# GIVEN PASSAGE:
------------------------------------

Harnessing Microbial Interactions to Elicit the Production of Polyene Macrolides in Streptomyces

Abstract

Since their discovery in the 1950s, polyene macrolides have been invaluable for treating life threatening fungal infections. Polyene antibiotics are unique because they target ergosterol, the fungal sterol, and disrupt the cellular processes that rely on ergosterol to function. While drug resistance threatens the utility of all other antifungal drug classes, polyene resistant strains remain rare. However, the polyene antibiotics in use have severe, dose-limiting side effects, and survival rates for systemic fungal infections are low. New compounds with improved therapeutic efficacy are needed.

Polyene macrolides are produced by the soil bacteria Streptomyces. Streptomyces have an extensive and carefully regulated secondary metabolism which enables them to outcompete co-inhabiting microorganisms by producing antibiotics suited for the present stressor. Over two-thirds of the clinical antibiotics derived from a natural source are produced by Streptomyces, but there has been a marked regression in compound discovery in recent decades. The standardized use of cell monoculture techniques could be why the full production potential of Streptomyces is not met in a laboratory setting.

------------------------------------

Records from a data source
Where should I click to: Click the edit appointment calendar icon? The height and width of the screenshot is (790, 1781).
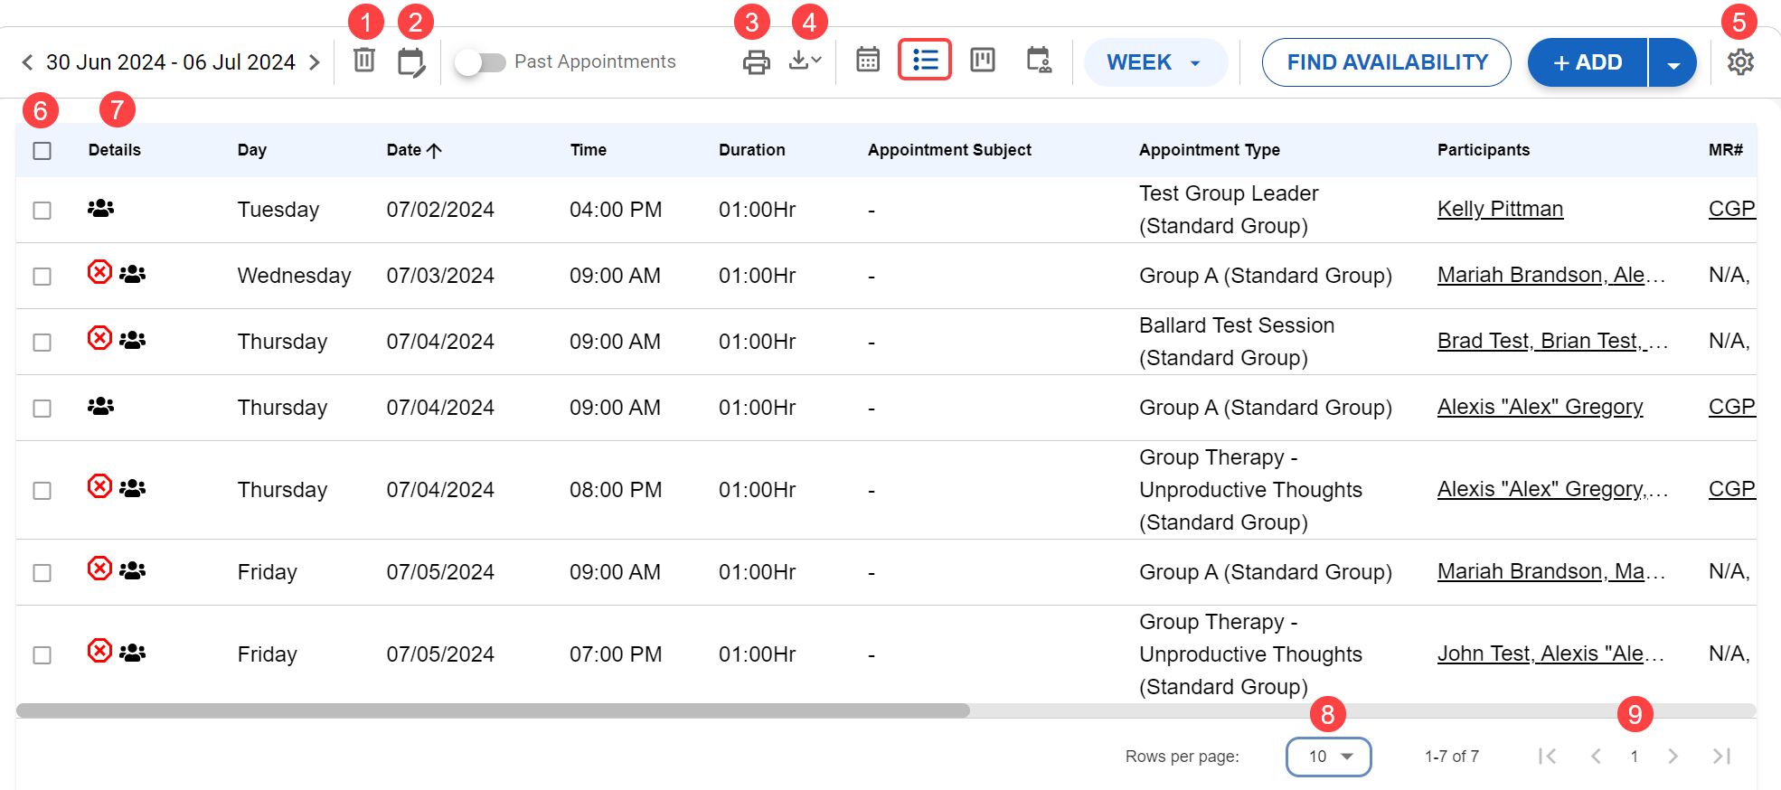(411, 62)
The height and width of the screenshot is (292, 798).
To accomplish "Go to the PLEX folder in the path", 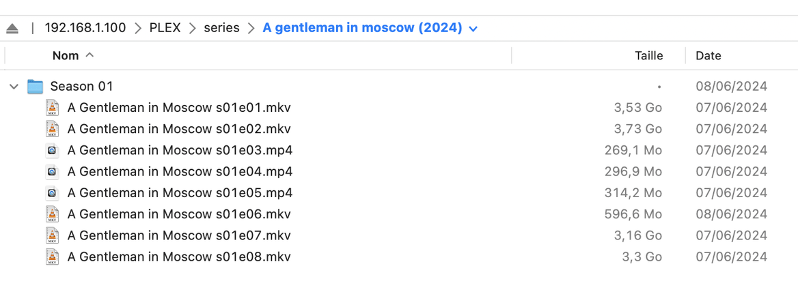I will coord(164,29).
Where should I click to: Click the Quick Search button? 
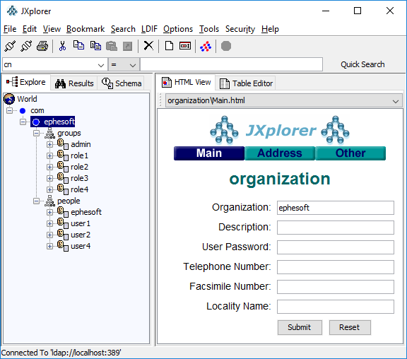coord(362,64)
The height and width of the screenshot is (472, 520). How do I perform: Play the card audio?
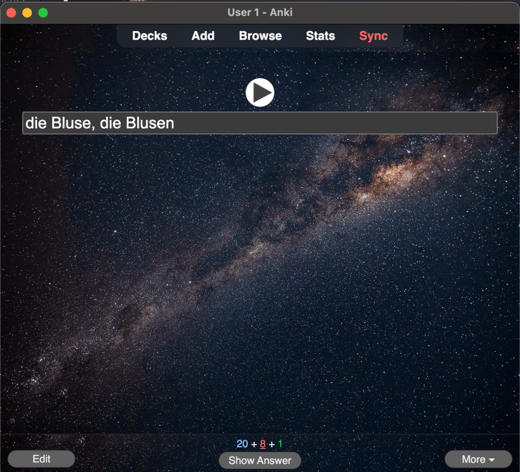[259, 93]
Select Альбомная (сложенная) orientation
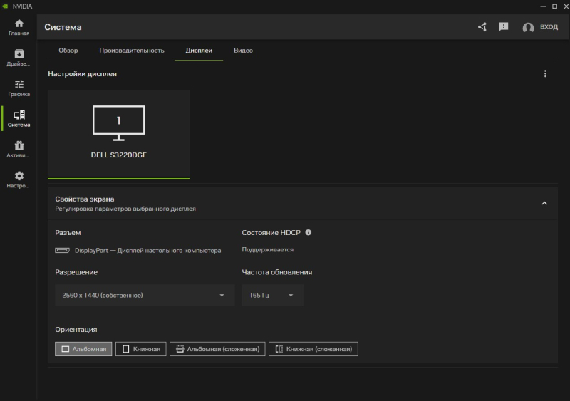The height and width of the screenshot is (401, 570). pos(217,349)
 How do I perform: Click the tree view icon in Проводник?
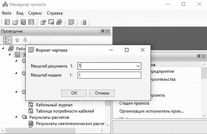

------------------------------------

# WORK INSTRUCTIONS:
Quote the entire passage on polyene macrolides word for word, including its title. Work only from the passage on polyene macrolides, not from the data.

# RESPONSE BELOW:
Harnessing Microbial Interactions to Elicit the Production of Polyene Macrolides in Streptomyces

Abstract

Since their discovery in the 1950s, polyene macrolides have been invaluable for treating life threatening fungal infections. Polyene antibiotics are unique because they target ergosterol, the fungal sterol, and disrupt the cellular processes that rely on ergosterol to function. While drug resistance threatens the utility of all other antifungal drug classes, polyene resistant strains remain rare. However, the polyene antibiotics in use have severe, dose-limiting side effects, and survival rates for systemic fungal infections are low. New compounds with improved therapeutic efficacy are needed.

Polyene macrolides are produced by the soil bacteria Streptomyces. Streptomyces have an extensive and carefully regulated secondary metabolism which enables them to outcompete co-inhabiting microorganisms by producing antibiotics suited for the present stressor. Over two-thirds of the clinical antibiotics derived from a natural source are produced by Streptomyces, but there has been a marked regression in compound discovery in recent decades. The standardized use of cell monoculture techniques could be why the full production potential of Streptomyces is not met in a laboratory setting.